-- TASK --
Lower down are entries containing pictures. Copy exactly, without those pictures, the lines from the line with "Click the main content vertical scrollbar" through the line with "This screenshot has height=416, width=1163.".

──────── GIVEN ENTRIES ────────

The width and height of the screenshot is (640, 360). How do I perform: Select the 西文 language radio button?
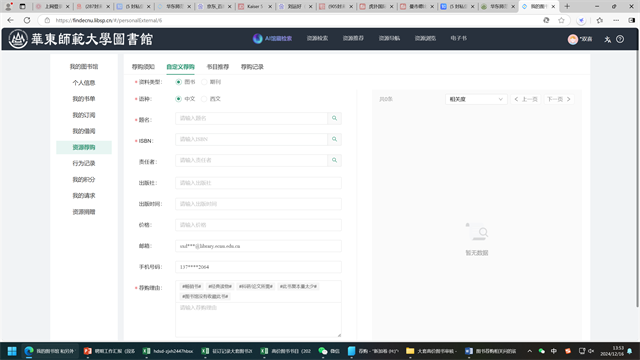[x=204, y=99]
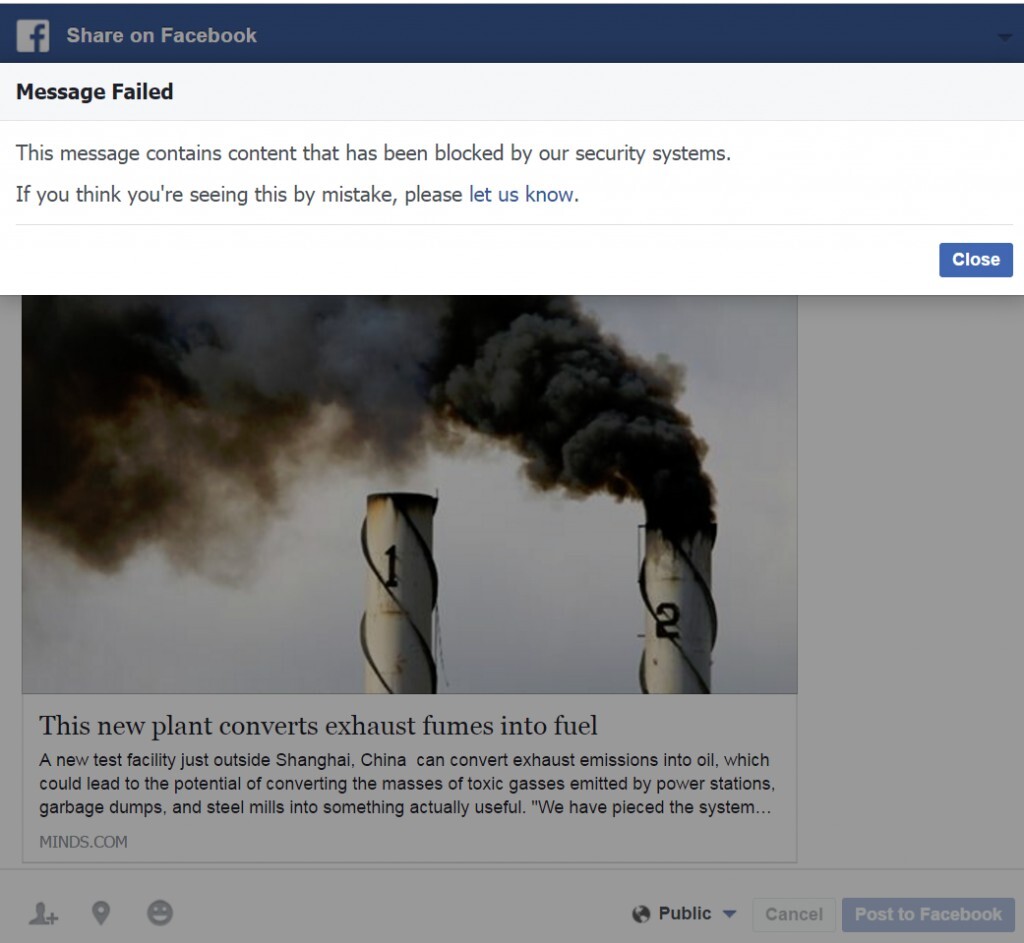The width and height of the screenshot is (1024, 943).
Task: Click the smiley feeling/activity icon
Action: pyautogui.click(x=160, y=913)
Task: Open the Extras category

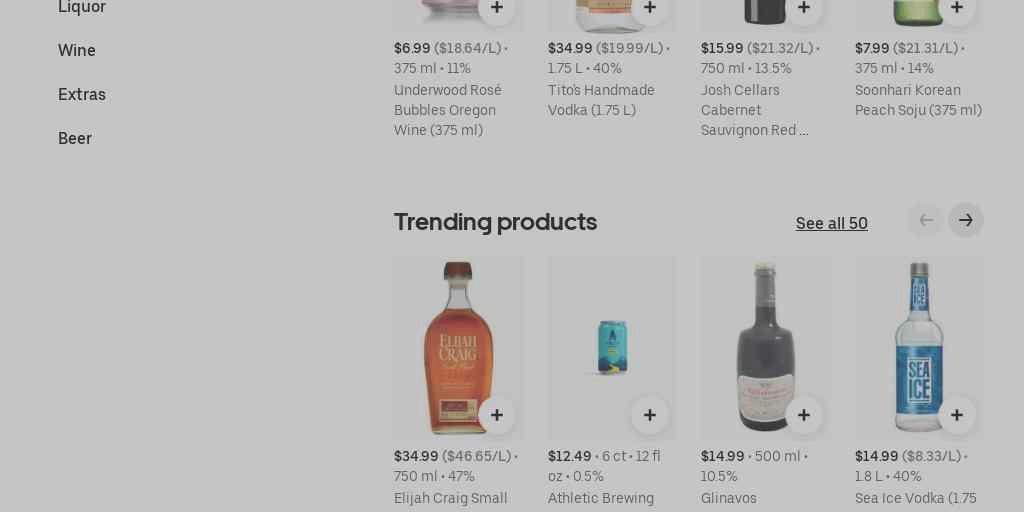Action: [x=82, y=95]
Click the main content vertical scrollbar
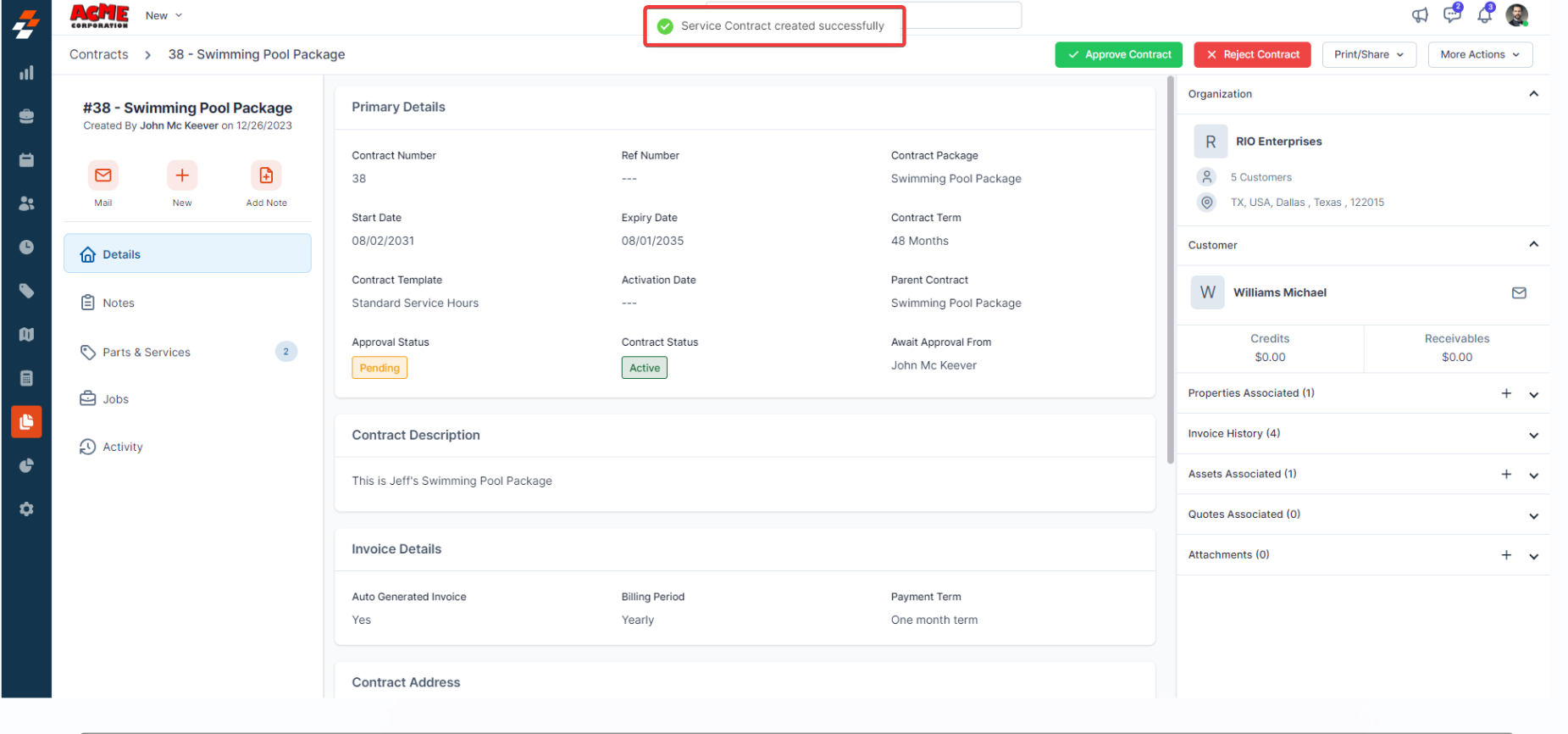Viewport: 1568px width, 734px height. (1171, 271)
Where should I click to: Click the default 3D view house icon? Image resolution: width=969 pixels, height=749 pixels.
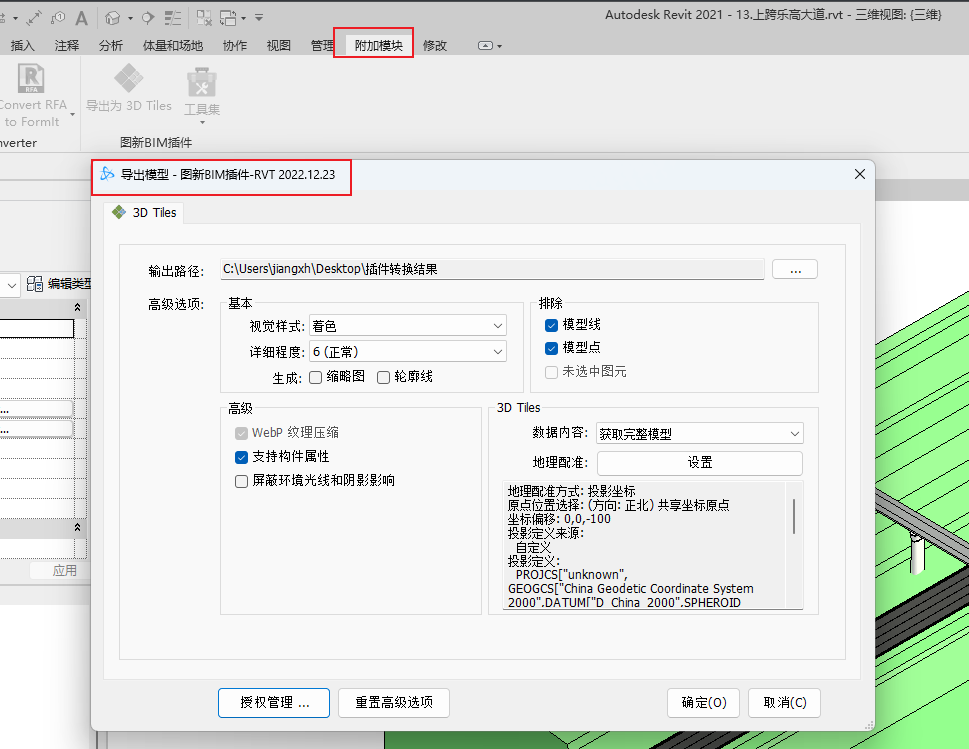[x=113, y=17]
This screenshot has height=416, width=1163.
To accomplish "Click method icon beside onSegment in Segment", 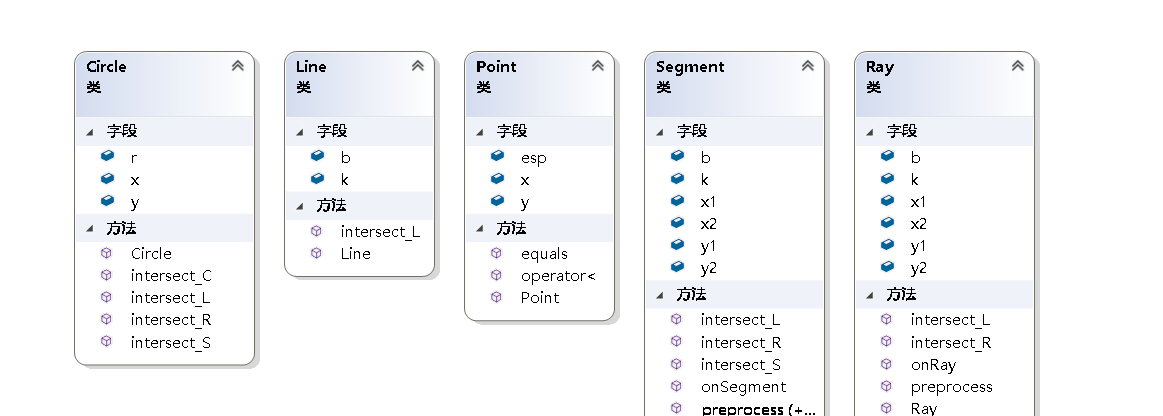I will [677, 386].
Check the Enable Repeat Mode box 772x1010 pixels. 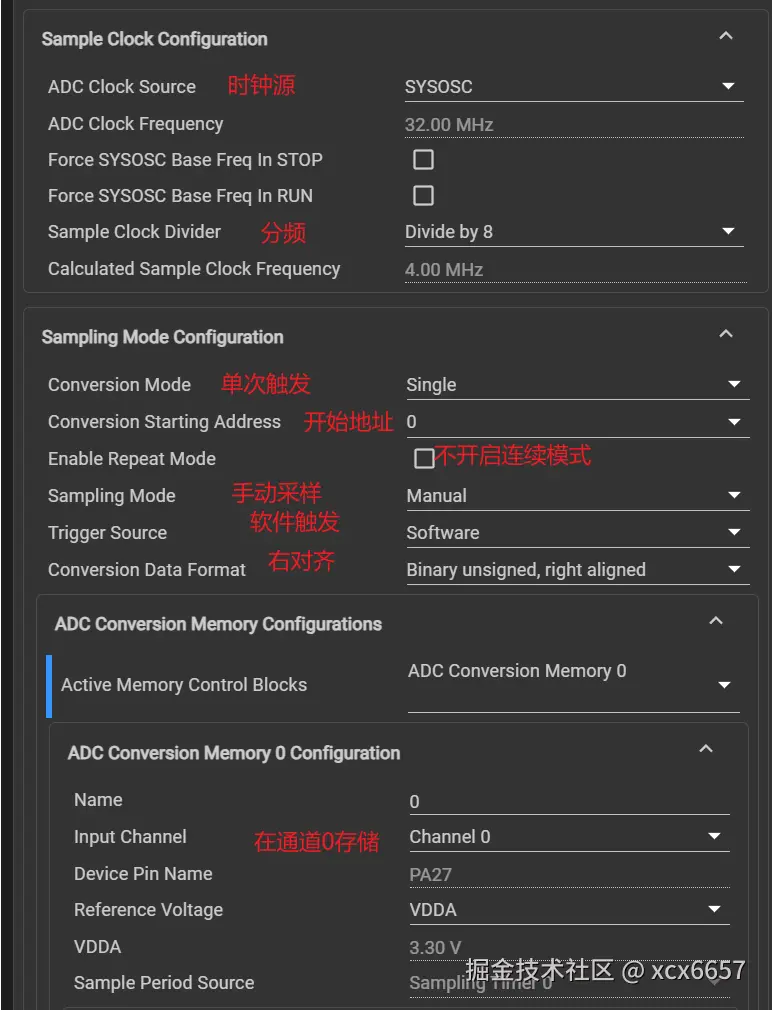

────────

-- ANSWER SECTION --
Click the main content vertical scrollbar
Viewport: 1568px width, 734px height. (1171, 271)
Where should I click to: Click the default 3D view house icon? Image resolution: width=969 pixels, height=749 pixels.
[x=113, y=17]
This screenshot has height=416, width=1163.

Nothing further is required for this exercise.